Pendant de longues années avant la grande sécheresse des années 1973 où les précipitations pluviométriques étaient favorables on ne parlait pas de pénurie de bois de feu ou de crise de bois énergie.

L’offre de combustibles ligneux était de beaucoup supérieure à la demande. On se souciait très peu de modes de consommation, car le bois de feu était considéré comme une ressource infinie.

Le bois sec brûlé sous forme de bois de feu ou de charbon de bois (après carbonisation) fournissait toute l’énergie nécessaire à la cuisson des aliments, à la transformation des produits agraires et à la fabrication de tout bien qui doit passer par l’épreuve du feu. Le combustible ligneux était quasiment la seule et unique source d’énergie domestique et professionnelle en milieu rural et même souvent en milieu urbain.

Pratiquement, aucune technique d’économie de bois énergie n’était utilisée, l’approvisionnement en bois de feu se limitait à l’auto-collecte, même dans certaines petites agglomérations urbaines et concernait uniquement le bois mort. Les rayons d’approvisionnement étaient assez réduits pour les centres urbains et se limitaient à la proximité immédiate des habitations pour le milieu rural.

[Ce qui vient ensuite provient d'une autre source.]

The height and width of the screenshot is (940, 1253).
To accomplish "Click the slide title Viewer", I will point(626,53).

Après la sécheresse de 1973 qui provoqua un véritable cataclysme écologique, détruisant fortement le couvert végétal et notamment forestier et plus particulièrement dans les régions nord du Mali où des formations forestières sont mortes d’un seul tenant en laissant de vraies «cimetières » de bois d’accès difficile, les problèmes d’approvisionnement en bois de feu commencèrent à se poser. Cette sécheresse en plus a conduit à une détérioration de l’agriculture au niveau rural, ce qui entraîna une forte migration des populations vers les centres urbains.

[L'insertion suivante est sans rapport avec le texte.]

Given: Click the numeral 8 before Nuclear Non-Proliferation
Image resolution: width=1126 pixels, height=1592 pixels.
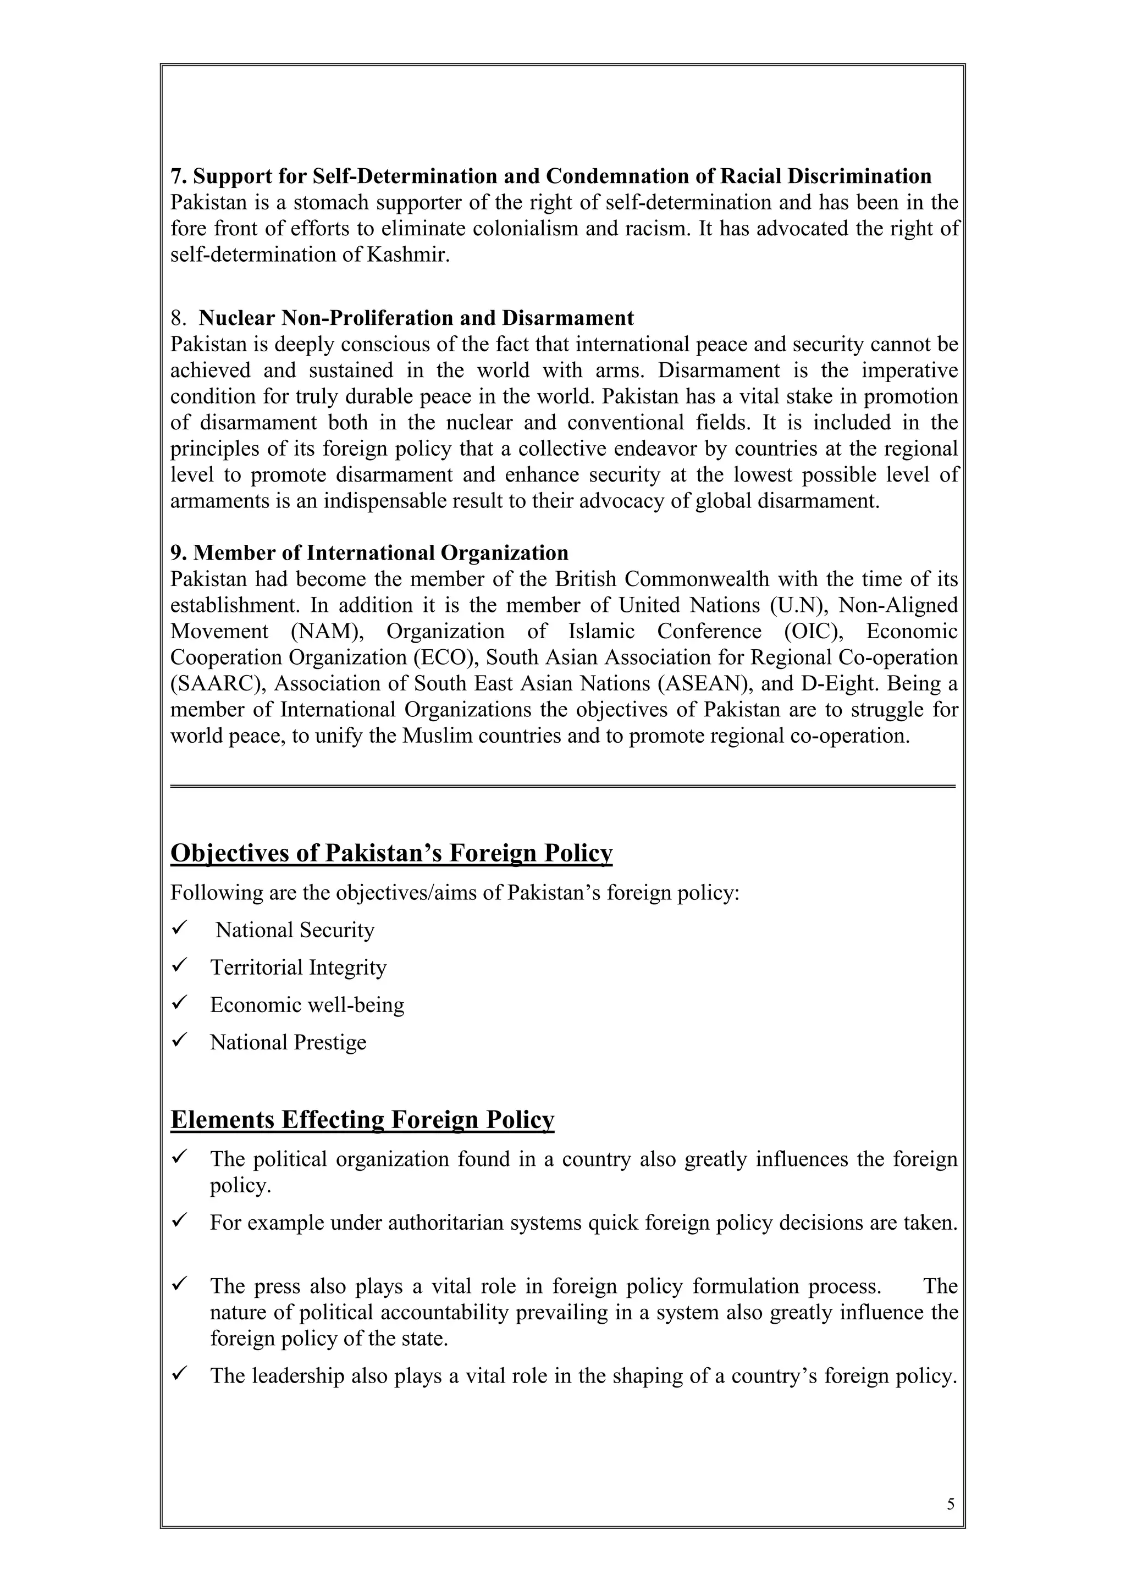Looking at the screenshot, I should (x=178, y=318).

La concentration des populations en milieu urbain créa une forte demande en bois énergie. Ainsi pour satisfaire la demande des populations de plus en plus croissante, un véritable secteur économique s’est constitué en professionnalisant les activités d’exploitation de transport et de commerce de bois énergie. Les agriculteurs/ paysans se sont transformés en bûcherons. Ainsi, l’exploitation du bois énergie occupe désormais la deuxième activité des paysans des zones d’approvisionnement des centres urbains après l’agriculture

La demande de plus en plus croissante de bois énergie amena vers les années 1980 à préconiser les plantations industrielles par des essences à croissance rapide pour la satisfaction des populations urbaines en bois de feu, accompagnés d’aménagement de formations naturelles de type lourd.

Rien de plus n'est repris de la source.